- [Aufgaben]
1. Nenne alle Adjektive, mit denen der Bericht über den Spätabbruch im letzten Satz das „Geschöpf“ beschreibt.
2. Greif den Bericht über die Entscheidung für einen Spätabbruch auf und schreib ihn weiter.

- [Text]
════════════════

Wir hatten 2 Möglichkeiten, einen Spätabbruch und den normalen Schwangerschaftsverlauf.
Mein Mann und ich haben uns nach einer Vielzahl von Gesprächen für einen Spätabbruch entschieden.
Wir lassen uns von Ärzten nicht entmündigen und wir sind nicht so egoistisch und lassen zu das unser Kind ein Mathyrium durchlebt, nur damit wir sagen können wir sind Eltern. Mein Kind ist nicht in der Lage selbstständig zu entscheiden das es etwas nicht will, es kann nicht sagen - das tut mir weh, bitte lasst mich in Ruhe - es kann auch nciht sagen - ich habe Schmerzen, Hunger oder Durst - es würde vom Tag der Geburt an gequält werden, und nicht verstehen warum es so leiden muss denn eine Heilungschance gibt es nicht.
Sicher klingt es grausam, das wir uns für diese Methode entschieden haben, aber wir stehen hinter dieser Entscheidung. Wir haben unserem Engel einen Ort zum sterben gegeben an dem er sich wohl fühlte und nicht einem an dem er sein musste. Wir finden es grausam ein Leben künstlich zu verlängern und so ein kleines hilfloses aber hilfebedürftiges Geschöpf so zu quälen und damit für immer zu schädigen.

════════════════

[Gespeicherte Daten]
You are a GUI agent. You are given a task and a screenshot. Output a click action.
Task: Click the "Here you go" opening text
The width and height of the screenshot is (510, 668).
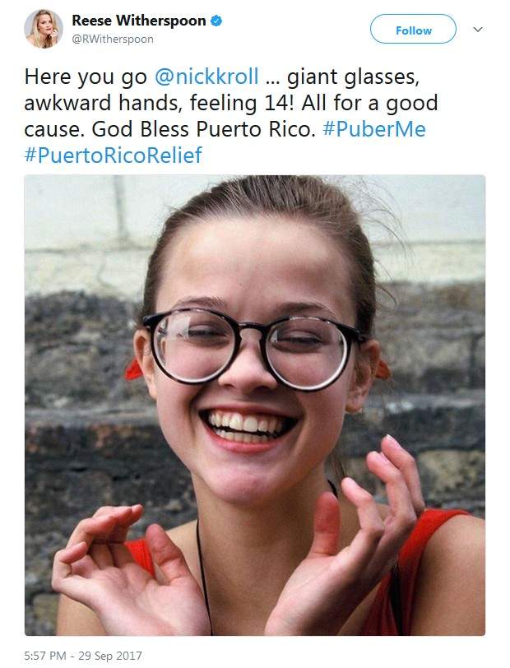pos(86,77)
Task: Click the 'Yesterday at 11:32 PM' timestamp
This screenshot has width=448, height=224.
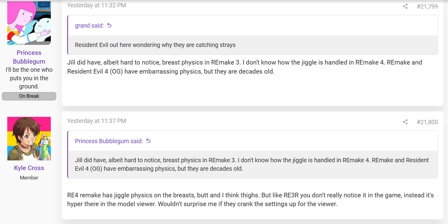Action: (x=97, y=5)
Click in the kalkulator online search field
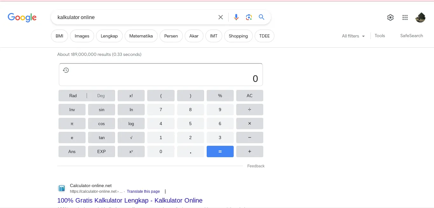 tap(134, 17)
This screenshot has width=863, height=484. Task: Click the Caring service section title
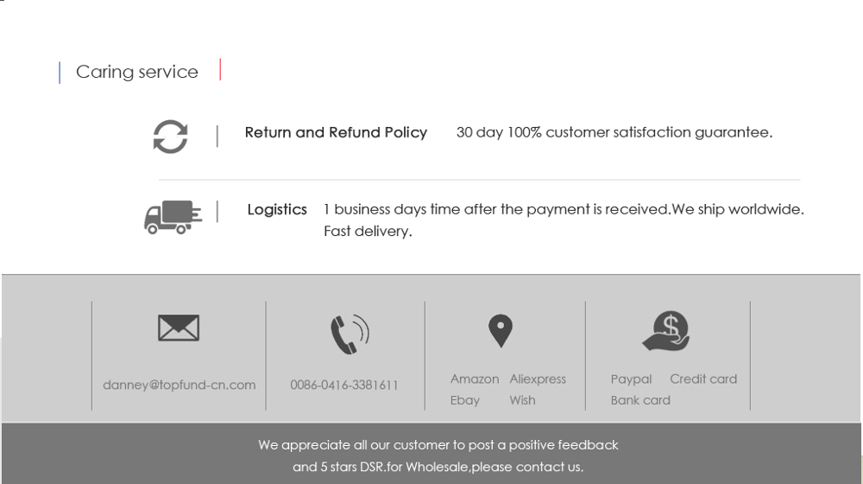click(x=137, y=72)
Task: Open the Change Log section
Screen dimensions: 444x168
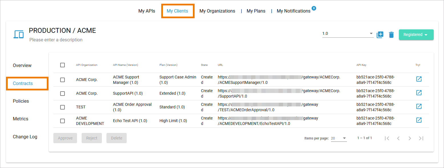Action: tap(25, 137)
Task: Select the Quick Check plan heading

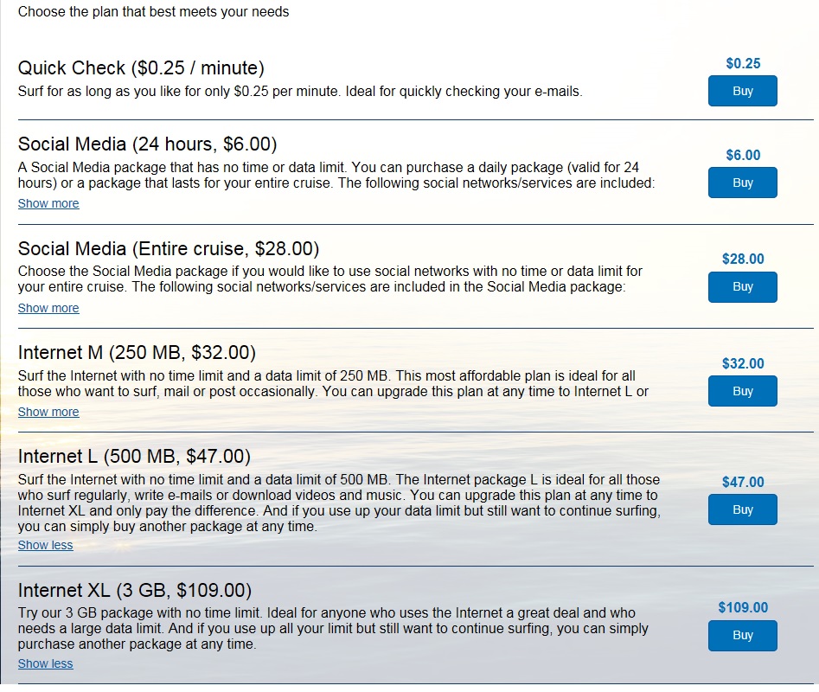Action: pyautogui.click(x=141, y=67)
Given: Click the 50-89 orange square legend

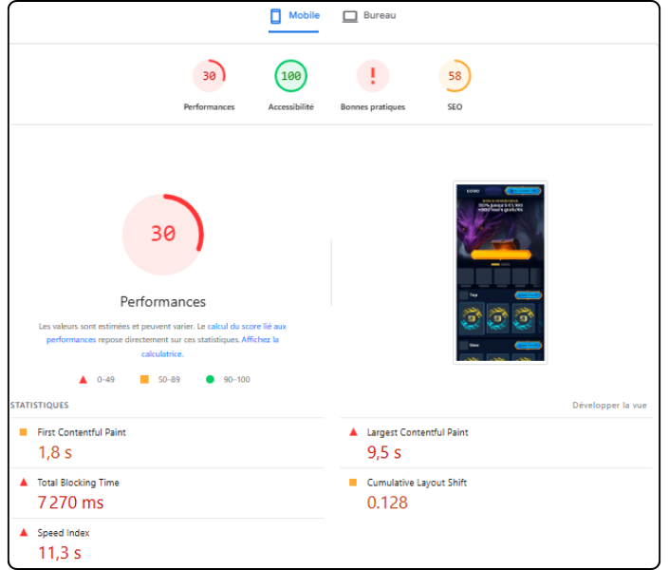Looking at the screenshot, I should 144,380.
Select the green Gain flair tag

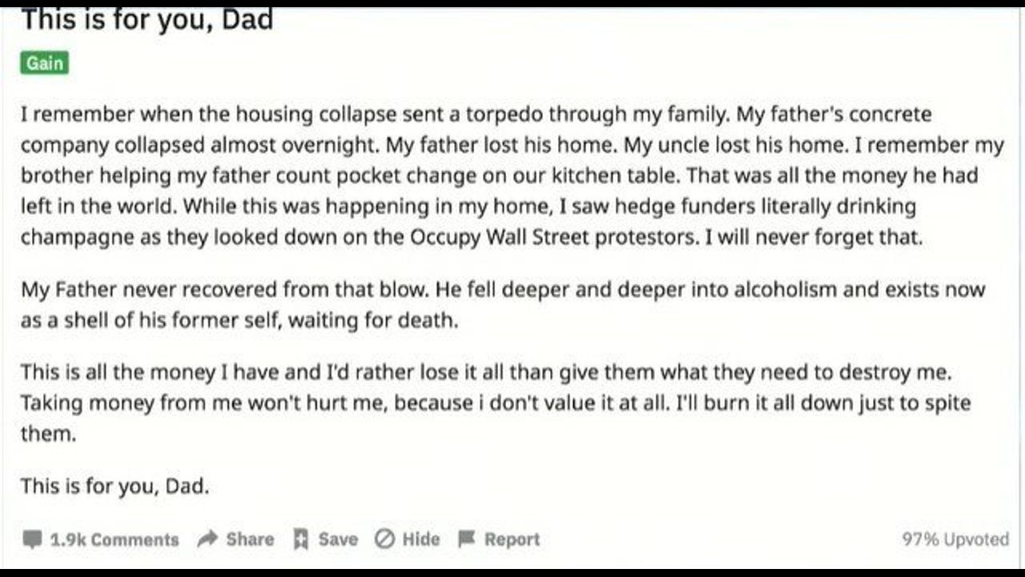click(45, 63)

════════════════

- [Lösungen]
1. klein, hilflos, hilfebedürftig

2.
Die Spätabtreibung wurde mit einem Fetozid eingeleitet. Dabei wird dem Kind eine Spritze in Herzchen gegeben, der Vorgang gleicht einer Fruchtwasseruntersuchung. Das waren die schlimmsten Minuten meines Lebens, ich kann nicht in Worte fassen was ich zu diesem Zeitpunkt fühlte. Nach dem Fetozid sagte mein Arzt zu mir, sie haben ihrem Kind sehr viel unnötiges Leid abgenommen, dafür werden sie jetzt um so mehrt leiden. Er meinte die Einleitung der Geburt und die schlimmen Schmerzen die damit verbunden sind, es ist nun mal so das der Körper in der 23 SSW noch nicht bereit ist das Kind freizugeben. Ich kam auf Stadion wo ich alle 4 Stunden Tabletten bekam die die Wehentätigkeit auslösen sollten. Von den Nebenwirkungen hat mir keiner was gesagt. Irgendwann tat sich auch etwas. Nun bin ich nicht wie andere und bei mir verlief dieser Eingriff anders als gedacht. vom ersten Ziehen bis zur Geburt vergingen nur 2 Stunden und ich hatte leider keine Hebamme bzw. eine Krankenschwester an meiner Seite.
Raphael ist in aller Stille geboren. Als Raphael dann auf meiner Brust lag, war ich glücklich. Die vergangenen 2 Stunden waren vergessen. Es war ein wundervoller Moment ihn in seiner ganzen Vollkommenheit zu sehen und zu spüren. Leider war dieser Moment viel zu kurz und ich musste meinen Engel abgeben. Ich hätte die Zeit am liebsten angehalten. Ich habe Ihm einen Kuss gegeben und ihm gesagt: Wir werden leider keinen Weg gemeinsam gehen, aber wir sehen uns am Ende des Regenbogens wieder. Du bist immer in unseren Herzen bei uns und lebst in diesen fort.
Gleichzeitig fühlte ich mich wieder schuldig - wie kann ich mit einem durch meine Schuld - für immer schlafenden Baby im Arm glücklich sein.
Wir haben uns von unserem Engelchen in aller Liebe und in Dankbarkeit für sein Dasein verabschiedet. Es hört sich vielleicht komisch an aber diese paar minuten mit unseren Sternenkind waren die wundervollsten und schönsten Augenblicke unseres Lebens und wir möchten sie nicht missen.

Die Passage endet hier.